Of all the lines in the records below, copy only those that contain the string "will".

»»

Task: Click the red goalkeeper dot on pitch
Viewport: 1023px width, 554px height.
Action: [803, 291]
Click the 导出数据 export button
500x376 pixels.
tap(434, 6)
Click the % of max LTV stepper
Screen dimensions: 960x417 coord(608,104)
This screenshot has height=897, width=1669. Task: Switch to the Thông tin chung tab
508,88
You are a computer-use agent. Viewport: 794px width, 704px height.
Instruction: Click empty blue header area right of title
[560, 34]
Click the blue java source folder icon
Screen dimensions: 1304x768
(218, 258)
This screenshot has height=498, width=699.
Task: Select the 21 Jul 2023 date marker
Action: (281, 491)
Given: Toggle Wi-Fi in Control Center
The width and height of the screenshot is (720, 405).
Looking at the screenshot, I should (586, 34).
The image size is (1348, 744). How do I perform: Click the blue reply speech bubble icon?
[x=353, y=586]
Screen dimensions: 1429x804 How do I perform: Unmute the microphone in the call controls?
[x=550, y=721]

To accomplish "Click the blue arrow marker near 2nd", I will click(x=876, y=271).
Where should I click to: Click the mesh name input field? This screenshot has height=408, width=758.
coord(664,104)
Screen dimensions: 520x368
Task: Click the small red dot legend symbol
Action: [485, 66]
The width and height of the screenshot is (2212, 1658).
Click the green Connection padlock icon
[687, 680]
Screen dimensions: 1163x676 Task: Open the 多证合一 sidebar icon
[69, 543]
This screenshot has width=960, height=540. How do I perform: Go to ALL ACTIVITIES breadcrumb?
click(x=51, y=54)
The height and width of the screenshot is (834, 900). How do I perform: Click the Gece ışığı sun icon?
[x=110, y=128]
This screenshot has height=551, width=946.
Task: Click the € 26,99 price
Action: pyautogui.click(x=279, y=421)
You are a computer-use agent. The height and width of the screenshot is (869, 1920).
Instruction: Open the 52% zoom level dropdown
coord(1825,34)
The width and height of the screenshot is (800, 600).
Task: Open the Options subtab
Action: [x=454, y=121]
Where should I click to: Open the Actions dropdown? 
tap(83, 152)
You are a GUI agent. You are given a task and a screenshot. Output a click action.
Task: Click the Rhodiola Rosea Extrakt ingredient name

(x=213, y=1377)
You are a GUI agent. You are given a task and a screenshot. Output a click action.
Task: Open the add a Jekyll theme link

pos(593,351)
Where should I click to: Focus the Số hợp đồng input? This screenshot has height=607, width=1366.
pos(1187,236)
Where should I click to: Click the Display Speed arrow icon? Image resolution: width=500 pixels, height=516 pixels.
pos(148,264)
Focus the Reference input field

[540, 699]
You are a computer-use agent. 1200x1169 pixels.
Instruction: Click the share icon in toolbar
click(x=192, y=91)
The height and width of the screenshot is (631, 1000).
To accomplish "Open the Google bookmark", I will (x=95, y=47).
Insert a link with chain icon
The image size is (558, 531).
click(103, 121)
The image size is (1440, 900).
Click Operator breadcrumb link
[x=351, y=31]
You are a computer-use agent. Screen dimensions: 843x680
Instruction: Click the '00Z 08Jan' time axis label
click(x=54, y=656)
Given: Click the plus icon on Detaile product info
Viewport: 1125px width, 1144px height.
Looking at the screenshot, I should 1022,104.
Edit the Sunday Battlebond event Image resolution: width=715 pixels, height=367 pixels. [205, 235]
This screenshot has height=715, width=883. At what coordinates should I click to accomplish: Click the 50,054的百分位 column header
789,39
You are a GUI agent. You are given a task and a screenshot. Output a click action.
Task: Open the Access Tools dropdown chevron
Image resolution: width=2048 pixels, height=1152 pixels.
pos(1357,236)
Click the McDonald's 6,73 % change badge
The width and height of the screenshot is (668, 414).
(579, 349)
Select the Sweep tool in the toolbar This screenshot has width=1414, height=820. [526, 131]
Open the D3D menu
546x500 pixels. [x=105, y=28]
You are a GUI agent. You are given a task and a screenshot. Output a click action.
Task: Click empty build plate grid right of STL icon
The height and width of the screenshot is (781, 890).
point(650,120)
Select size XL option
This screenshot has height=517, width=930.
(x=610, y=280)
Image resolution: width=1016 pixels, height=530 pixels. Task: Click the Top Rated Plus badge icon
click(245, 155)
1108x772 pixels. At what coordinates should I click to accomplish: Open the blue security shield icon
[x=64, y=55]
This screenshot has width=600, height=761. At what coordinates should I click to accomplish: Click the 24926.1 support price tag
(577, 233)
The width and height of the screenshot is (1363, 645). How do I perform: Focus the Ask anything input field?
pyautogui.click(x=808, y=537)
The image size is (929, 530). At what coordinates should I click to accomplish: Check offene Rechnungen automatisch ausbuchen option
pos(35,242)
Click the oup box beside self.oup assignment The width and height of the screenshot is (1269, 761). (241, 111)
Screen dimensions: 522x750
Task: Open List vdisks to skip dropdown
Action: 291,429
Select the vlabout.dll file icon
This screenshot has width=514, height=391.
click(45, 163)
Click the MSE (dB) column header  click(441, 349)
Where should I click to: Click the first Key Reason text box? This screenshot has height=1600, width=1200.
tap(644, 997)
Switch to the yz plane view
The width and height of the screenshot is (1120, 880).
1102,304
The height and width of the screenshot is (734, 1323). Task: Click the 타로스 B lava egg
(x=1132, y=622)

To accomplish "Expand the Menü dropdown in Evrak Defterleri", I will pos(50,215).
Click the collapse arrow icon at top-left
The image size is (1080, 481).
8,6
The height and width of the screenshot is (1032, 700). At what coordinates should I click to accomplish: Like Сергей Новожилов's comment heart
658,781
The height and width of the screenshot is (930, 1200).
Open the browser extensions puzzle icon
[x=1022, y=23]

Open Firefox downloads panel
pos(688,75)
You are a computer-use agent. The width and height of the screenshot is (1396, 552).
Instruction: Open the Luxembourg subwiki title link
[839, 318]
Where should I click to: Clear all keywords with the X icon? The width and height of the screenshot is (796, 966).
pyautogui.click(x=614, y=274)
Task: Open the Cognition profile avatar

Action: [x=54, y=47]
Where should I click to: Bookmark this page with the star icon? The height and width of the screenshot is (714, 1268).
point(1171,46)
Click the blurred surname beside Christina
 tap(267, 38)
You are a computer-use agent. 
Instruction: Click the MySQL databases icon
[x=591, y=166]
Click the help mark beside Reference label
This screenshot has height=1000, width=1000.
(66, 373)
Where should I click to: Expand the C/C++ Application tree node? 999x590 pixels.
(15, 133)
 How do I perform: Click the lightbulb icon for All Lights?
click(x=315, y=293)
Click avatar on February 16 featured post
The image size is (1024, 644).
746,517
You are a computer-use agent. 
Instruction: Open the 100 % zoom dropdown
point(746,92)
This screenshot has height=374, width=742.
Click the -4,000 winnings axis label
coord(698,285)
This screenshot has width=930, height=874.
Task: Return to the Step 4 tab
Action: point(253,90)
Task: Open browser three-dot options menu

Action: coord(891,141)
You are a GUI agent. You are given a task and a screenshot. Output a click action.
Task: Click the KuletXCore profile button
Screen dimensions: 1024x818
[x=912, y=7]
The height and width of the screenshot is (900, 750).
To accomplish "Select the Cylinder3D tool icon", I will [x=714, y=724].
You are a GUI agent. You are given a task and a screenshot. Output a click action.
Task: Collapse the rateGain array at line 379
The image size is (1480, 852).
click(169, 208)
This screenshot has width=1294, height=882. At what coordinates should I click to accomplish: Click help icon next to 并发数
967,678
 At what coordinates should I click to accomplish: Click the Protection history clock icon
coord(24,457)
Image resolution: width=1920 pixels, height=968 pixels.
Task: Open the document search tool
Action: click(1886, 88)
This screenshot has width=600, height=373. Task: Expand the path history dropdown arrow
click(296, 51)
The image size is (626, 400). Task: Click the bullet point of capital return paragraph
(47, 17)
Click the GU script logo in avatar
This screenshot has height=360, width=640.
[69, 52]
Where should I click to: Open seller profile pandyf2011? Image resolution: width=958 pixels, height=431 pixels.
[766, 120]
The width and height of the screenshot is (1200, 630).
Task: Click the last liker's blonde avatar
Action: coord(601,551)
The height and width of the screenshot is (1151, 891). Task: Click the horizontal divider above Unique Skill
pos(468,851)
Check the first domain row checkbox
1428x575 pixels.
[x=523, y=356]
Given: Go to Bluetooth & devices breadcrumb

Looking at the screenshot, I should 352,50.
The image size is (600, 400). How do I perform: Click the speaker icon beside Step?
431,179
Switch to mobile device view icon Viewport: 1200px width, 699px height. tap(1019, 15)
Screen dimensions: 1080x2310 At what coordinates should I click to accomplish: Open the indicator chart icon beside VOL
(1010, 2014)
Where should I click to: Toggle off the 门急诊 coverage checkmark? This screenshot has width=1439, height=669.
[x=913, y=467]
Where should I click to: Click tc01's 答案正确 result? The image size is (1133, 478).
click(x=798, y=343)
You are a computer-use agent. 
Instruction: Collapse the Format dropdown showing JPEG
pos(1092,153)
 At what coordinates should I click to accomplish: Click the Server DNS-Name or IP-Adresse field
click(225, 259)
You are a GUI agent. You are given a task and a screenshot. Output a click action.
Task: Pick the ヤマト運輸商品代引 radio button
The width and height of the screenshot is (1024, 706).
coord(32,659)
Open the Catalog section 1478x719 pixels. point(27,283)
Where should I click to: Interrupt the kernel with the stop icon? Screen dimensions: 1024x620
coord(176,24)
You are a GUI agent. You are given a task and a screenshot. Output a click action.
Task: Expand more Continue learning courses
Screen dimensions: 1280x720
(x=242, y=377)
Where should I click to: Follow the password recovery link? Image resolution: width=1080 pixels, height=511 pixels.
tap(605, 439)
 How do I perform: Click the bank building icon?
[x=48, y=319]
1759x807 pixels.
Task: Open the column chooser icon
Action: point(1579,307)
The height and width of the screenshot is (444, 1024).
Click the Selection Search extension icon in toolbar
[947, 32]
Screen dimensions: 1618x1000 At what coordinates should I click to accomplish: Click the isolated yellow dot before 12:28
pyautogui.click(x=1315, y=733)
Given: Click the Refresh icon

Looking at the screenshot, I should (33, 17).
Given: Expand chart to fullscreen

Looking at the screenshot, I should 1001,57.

««

→ **Problem solution**
To accomplish "Click the blue arrow marker near 2nd", I will click(x=876, y=271).
To accomplish "Open the Google bookmark", I will (x=95, y=47).
To accomplish "Expand the Menü dropdown in Evrak Defterleri", I will pos(50,215).
To accomplish "Select the Cylinder3D tool icon", I will [x=714, y=724].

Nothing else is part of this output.